• WHAT IS BEING ASKED: Please return each of the entries below exactly as they appear.

• RECORDS SHOWN:
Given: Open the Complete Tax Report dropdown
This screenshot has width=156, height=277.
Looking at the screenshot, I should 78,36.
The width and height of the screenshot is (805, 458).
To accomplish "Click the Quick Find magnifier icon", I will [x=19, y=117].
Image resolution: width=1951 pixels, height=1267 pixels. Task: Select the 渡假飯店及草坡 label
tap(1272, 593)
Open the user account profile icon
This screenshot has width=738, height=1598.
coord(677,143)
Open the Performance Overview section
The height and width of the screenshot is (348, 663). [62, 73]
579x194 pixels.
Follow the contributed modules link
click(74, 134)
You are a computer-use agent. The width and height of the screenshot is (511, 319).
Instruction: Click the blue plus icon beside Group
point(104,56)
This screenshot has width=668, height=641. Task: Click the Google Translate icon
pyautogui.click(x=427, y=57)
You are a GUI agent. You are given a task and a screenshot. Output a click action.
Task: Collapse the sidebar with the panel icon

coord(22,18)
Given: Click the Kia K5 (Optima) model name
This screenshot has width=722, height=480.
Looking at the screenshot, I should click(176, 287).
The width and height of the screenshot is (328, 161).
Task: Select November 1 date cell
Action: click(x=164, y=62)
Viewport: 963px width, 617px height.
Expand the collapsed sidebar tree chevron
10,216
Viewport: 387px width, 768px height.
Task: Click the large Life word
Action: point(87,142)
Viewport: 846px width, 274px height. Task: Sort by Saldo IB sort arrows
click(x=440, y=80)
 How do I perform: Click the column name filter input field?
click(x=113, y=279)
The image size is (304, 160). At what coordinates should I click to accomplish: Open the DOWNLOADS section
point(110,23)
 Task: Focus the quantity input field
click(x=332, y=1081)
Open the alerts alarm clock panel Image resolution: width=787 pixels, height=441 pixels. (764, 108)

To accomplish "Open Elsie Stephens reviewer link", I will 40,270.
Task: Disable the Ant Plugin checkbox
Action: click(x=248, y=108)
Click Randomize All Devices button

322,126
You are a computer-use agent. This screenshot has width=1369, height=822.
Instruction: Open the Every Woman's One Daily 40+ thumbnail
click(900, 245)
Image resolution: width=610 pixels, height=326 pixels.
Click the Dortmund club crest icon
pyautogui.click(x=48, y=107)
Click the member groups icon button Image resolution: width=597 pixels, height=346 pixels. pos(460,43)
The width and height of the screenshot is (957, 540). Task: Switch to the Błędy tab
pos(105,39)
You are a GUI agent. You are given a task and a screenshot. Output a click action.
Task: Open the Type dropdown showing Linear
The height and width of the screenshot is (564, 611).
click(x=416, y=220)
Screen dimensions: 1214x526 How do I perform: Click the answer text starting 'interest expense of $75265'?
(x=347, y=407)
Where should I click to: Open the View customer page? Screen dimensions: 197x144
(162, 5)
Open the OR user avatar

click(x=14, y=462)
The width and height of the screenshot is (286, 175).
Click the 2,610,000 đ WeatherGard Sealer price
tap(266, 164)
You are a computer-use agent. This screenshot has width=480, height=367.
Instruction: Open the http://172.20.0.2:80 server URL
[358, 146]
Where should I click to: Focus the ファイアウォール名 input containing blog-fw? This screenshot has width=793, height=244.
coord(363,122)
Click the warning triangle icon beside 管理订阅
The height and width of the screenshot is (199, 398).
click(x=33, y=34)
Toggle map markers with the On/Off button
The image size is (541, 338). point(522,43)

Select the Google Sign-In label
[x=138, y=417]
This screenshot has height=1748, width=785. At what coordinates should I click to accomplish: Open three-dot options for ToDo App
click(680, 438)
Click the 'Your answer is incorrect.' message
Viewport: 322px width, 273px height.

• SOLUTION TO THIS EXERCISE:
Given: Open the Complete Tax Report dropdown
This screenshot has width=156, height=277.
Looking at the screenshot, I should 78,36.
The width and height of the screenshot is (805, 458).
To accomplish "Click the Quick Find magnifier icon", I will [x=19, y=117].
Image resolution: width=1951 pixels, height=1267 pixels. Task: Select the 渡假飯店及草坡 label
tap(1272, 593)
Open the user account profile icon
This screenshot has width=738, height=1598.
coord(677,143)
Open the Performance Overview section
The height and width of the screenshot is (348, 663). [62, 73]
579x194 pixels.
Follow the contributed modules link
click(74, 134)
You are a computer-use agent. The width and height of the screenshot is (511, 319).
Instruction: Click the blue plus icon beside Group
point(104,56)
This screenshot has width=668, height=641. Task: Click the Google Translate icon
pyautogui.click(x=427, y=57)
You are a GUI agent. You are given a task and a screenshot. Output a click action.
Task: Collapse the sidebar with the panel icon

coord(22,18)
Given: Click the Kia K5 (Optima) model name
This screenshot has width=722, height=480.
Looking at the screenshot, I should click(176, 287).
The width and height of the screenshot is (328, 161).
Task: Select November 1 date cell
Action: click(x=164, y=62)
Viewport: 963px width, 617px height.
Expand the collapsed sidebar tree chevron
10,216
Viewport: 387px width, 768px height.
Task: Click the large Life word
Action: point(87,142)
Viewport: 846px width, 274px height. Task: Sort by Saldo IB sort arrows
click(x=440, y=80)
 How do I perform: Click the column name filter input field?
click(x=113, y=279)
The image size is (304, 160). At what coordinates should I click to accomplish: Open the DOWNLOADS section
point(110,23)
 Task: Focus the quantity input field
click(x=332, y=1081)
Open the alerts alarm clock panel Image resolution: width=787 pixels, height=441 pixels. (764, 108)

To accomplish "Open Elsie Stephens reviewer link", I will 40,270.
Task: Disable the Ant Plugin checkbox
Action: click(x=248, y=108)
Click Randomize All Devices button

322,126
You are a computer-use agent. This screenshot has width=1369, height=822.
Instruction: Open the Every Woman's One Daily 40+ thumbnail
click(900, 245)
Image resolution: width=610 pixels, height=326 pixels.
Click the Dortmund club crest icon
pyautogui.click(x=48, y=107)
Click the member groups icon button Image resolution: width=597 pixels, height=346 pixels. pos(460,43)
The width and height of the screenshot is (957, 540). Task: Switch to the Błędy tab
pos(105,39)
You are a GUI agent. You are given a task and a screenshot. Output a click action.
Task: Open the Type dropdown showing Linear
The height and width of the screenshot is (564, 611).
click(x=416, y=220)
Screen dimensions: 1214x526 How do I perform: Click the answer text starting 'interest expense of $75265'?
(x=347, y=407)
Where should I click to: Open the View customer page? Screen dimensions: 197x144
(162, 5)
Open the OR user avatar

click(x=14, y=462)
The width and height of the screenshot is (286, 175).
Click the 2,610,000 đ WeatherGard Sealer price
tap(266, 164)
You are a computer-use agent. This screenshot has width=480, height=367.
Instruction: Open the http://172.20.0.2:80 server URL
[358, 146]
Where should I click to: Focus the ファイアウォール名 input containing blog-fw? This screenshot has width=793, height=244.
coord(363,122)
Click the warning triangle icon beside 管理订阅
The height and width of the screenshot is (199, 398).
click(x=33, y=34)
Toggle map markers with the On/Off button
The image size is (541, 338). point(522,43)

Select the Google Sign-In label
[x=138, y=417]
This screenshot has height=1748, width=785. At what coordinates should I click to accomplish: Open three-dot options for ToDo App
click(680, 438)
Click the 'Your answer is incorrect.' message
Viewport: 322px width, 273px height.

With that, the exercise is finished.